Objective: To analyze the causes of the esophagogastric junction outlet obstruction (EGJOO) patients, to discuss the differences of the clinical manifestation and esophageal motility characteristics between the anatomic EGJOO (A-EGJOO) and functional EGJOO (F-EGJOO) subgroups, and to search the diagnostic values of the specific metrics for differentiating the subgroups of EGJOO patients. Methods: For the current retrospective study, all the patients who underwent the esophageal high resonance manometry test were retrospectively analyzed from Jan 2012 to Oct 2018 in Peking University Third Hospital. The EGJOO patients were enrolled in the following research. The clinical characteristics, such as symptoms and causes of the patients were studied. Then the patients were divided into two subgroups as A-EGJOO subgroup and F-EGJOO subgroup. The clinical symptoms and the main manometry metrics were compared between these two subgroups. The significant different metrics between the two groups were selected to draw receiver operating characteristic (ROC) curves and the diagnostic values were analyzed in differentiating the A-EGJOO and F-EGJOO subgroups.
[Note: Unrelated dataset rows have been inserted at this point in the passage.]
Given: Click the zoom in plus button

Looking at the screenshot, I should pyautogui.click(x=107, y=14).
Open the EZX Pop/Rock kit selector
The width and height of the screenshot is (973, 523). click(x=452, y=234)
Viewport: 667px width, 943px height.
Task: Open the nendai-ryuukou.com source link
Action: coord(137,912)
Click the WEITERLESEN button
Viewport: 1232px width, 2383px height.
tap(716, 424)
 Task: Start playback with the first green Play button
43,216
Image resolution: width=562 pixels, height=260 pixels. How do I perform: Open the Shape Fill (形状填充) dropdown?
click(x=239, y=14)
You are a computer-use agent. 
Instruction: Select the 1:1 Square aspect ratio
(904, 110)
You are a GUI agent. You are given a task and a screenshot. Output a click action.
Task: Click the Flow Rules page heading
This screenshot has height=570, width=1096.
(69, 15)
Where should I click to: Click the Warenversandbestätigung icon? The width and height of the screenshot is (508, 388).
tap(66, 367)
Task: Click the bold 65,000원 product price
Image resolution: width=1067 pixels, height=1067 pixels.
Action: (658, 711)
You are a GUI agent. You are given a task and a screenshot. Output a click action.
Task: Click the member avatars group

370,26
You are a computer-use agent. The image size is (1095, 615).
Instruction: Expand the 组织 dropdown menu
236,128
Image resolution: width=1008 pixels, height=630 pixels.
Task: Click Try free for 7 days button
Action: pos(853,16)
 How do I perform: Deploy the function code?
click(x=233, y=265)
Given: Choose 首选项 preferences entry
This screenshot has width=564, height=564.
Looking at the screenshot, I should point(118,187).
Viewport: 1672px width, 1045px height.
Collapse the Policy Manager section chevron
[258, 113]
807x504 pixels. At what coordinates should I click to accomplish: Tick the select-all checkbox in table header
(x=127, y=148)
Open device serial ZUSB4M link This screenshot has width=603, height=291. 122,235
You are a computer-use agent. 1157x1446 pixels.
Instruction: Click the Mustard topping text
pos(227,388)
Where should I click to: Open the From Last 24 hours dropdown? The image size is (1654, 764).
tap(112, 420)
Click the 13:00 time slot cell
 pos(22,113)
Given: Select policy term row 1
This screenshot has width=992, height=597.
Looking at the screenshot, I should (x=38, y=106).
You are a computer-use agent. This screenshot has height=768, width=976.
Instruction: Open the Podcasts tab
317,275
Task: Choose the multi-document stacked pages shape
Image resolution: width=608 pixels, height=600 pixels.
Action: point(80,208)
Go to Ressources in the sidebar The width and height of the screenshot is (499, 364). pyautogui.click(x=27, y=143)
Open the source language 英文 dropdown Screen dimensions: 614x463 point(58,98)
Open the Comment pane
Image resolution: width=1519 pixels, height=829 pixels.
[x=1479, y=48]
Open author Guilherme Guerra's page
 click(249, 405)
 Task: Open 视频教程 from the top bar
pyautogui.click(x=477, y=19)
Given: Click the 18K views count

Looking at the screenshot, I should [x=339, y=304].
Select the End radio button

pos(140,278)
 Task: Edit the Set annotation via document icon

Results: The most common symptom of EGJOO was chest pain or chest discomfort (30.63%), then the dysphagia (29.73%), and acid regurgitation/heartburn (27.03%). Non-erosive reflux disease (36.04%) was the most popular cause for EGJOO, then the reflux esophagitis (17.12%). Besides the intra-EGJOO and extra-EGJOO lesions, the connective tissue disease (6.31%) and central nervous diseases (2.70%) were found to be the etiology of EGJOO. The causes of the rest 19 EGJOO were unknown. A-EGJOO patients presented significantly higher intra bolus pressure (IBP) than that of F-EGJOO [6.80 (5.20, 9.20) mmHg vs. 5.10 (3.10, 7.60) mmHg, P=0.016]. The area under curve of IBP was 0.637. When IBP≥5.15 mmHg, the sensitivity was 78.60% and specificity 50.70% to differentiate A- or F-EGJOO. Conclusion: Chest pain or chest discomfort was the most common symptom in EGJOO patients. Besides the intraluminal structural disorders, the extra-luminal causes were found in EGJOO patients. A-EGJOO presented higher IBP than that of F-EGJOO patients. The cutoff value of IBP to differentiate A-EGJOO from EGJOO was 5.15 mmHg with sensitivity 78.06% and specificity 50.70%. However for the low area under curve, the diagnostic value of IBP was limited.